There’s Something Wrong
The Drupal community has recently been fraught with heavy discussions concerning the future of the front-end. Dries has proposed the integration of a front-end framework into Drupal core, and most of the front-end members of the Drupal community appear to be against the idea. Much of this idea stems from the need for an improved administrative and Authoring Experience (AX) within Drupal. The community generally agrees that Drupal’s default out-of-box authoring experience leaves much to be desired. The team here at Chapter Three agrees with this sentiment as well.
We train nearly all of our clients how to use their Drupal system. For this reason we are all too familiar with the pain-points that currently plague Drupal administrative experience. Upon logging into their first session, a user’s sense of direction is ghostly thin, as the administrative section seems indifferent to their presence. Labels are too general, directives are unclear, and important information is often buried.
We Want to Help
I started an internal discussion with the team about the possibility of contributing an administrative theme to the community. Many were eager to help. A new Slack channel was born, and a impassioned flurry of ideas and concepts came pouring out. We then began documenting our discovery phase: identifying problems we want to address, improvements we could make, experimental concepts that we’ve seen work elsewhere, and what technologies we would be using to craft the new theme. There were even mentions of how building a supporting module could aid in any necessary heavy lifting the theme couldn’t cover.
Originally I expected we would begin our project like most: in the cover of total darkness until we were ready to reveal it to the world in all of its awe-inspiring glory. Or at least make decisions and movements in a super secret vacuum-sealed production silo while pushing to D.o whenever we feel like, as most do.
However, we’re going to be doing things a little differently.
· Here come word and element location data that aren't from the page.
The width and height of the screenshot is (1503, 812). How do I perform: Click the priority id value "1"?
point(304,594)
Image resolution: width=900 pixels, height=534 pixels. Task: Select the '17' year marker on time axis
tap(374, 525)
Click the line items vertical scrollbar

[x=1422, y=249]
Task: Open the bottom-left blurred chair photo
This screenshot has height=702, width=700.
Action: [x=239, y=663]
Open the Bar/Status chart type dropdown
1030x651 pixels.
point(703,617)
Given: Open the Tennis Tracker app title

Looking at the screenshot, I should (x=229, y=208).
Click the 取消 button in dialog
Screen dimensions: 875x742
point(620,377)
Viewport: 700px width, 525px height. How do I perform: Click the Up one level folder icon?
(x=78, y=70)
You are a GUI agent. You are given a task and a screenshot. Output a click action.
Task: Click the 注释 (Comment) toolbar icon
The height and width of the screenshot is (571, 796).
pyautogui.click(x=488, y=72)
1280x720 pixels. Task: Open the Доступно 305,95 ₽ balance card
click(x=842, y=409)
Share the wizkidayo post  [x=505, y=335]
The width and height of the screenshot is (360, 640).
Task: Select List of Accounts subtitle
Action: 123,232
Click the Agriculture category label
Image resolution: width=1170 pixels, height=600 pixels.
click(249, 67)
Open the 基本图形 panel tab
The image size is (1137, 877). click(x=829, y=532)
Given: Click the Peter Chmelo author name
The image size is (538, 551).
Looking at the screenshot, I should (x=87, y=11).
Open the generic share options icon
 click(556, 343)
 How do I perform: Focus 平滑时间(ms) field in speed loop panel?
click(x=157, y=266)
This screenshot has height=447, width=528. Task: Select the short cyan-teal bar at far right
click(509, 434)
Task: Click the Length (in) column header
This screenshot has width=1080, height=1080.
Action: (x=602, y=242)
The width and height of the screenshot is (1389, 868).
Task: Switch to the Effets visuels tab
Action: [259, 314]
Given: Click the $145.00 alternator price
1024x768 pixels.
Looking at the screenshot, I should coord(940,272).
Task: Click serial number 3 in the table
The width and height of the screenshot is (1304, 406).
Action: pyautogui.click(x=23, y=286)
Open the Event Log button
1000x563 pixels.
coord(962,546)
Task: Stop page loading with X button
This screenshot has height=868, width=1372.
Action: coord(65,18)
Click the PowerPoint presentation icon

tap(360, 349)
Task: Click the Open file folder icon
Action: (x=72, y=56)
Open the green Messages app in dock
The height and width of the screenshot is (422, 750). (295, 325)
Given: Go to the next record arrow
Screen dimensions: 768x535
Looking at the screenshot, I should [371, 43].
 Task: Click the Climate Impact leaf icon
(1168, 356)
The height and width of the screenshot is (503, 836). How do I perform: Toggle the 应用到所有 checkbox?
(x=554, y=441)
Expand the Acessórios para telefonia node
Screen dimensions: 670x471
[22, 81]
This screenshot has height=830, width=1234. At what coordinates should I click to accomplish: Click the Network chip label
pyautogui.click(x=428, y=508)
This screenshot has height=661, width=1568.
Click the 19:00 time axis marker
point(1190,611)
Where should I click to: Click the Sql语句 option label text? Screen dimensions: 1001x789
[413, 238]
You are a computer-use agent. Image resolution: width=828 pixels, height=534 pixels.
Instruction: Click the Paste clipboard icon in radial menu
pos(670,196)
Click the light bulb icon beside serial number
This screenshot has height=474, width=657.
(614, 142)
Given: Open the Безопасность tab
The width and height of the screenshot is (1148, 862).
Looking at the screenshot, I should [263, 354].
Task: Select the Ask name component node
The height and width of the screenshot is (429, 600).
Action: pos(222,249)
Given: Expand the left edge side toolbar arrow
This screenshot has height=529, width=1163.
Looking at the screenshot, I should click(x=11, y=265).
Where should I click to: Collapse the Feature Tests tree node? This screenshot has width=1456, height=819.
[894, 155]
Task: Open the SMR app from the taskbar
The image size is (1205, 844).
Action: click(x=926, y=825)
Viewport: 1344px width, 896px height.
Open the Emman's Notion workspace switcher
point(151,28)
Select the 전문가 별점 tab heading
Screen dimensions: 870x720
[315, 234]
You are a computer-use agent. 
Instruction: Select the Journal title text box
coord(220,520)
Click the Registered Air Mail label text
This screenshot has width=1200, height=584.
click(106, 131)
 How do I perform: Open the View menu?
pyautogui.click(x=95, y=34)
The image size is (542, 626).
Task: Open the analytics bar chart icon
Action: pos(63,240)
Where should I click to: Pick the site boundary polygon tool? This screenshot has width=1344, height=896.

We intend on providing public insight to the project with transparency. That means this is the first blog post of many (hence the title). We’ll be providing details of our discovery phase, the decision-making, design choices, principles, build process, caveats, challenges, changes, so on and so forth.
This project is aimed at helping individuals who use our systems the most, and who are most affected by the unsavory AX of Drupal’s default admin side. Our goals are to help the end-user; more specifically, our typical client-user. I realize a client-focused direction is void of any warm fuzzy feeling, and might seem to undermine the community. However, if we’re going to take this seriously then we’ll be targeting demographic that (arguably) pushes Drupal’s lifecycle the most.
We’re currently still in our discovery phase - this means a lot of concepts and ideas being enthusiastically projected across mugs brimming with artisanal coffee, and then jotted-down into a Google Doc. Once the caffeine-dust clears, we’ll have more to show you. We’re now coordinating a time for our kickoff meeting.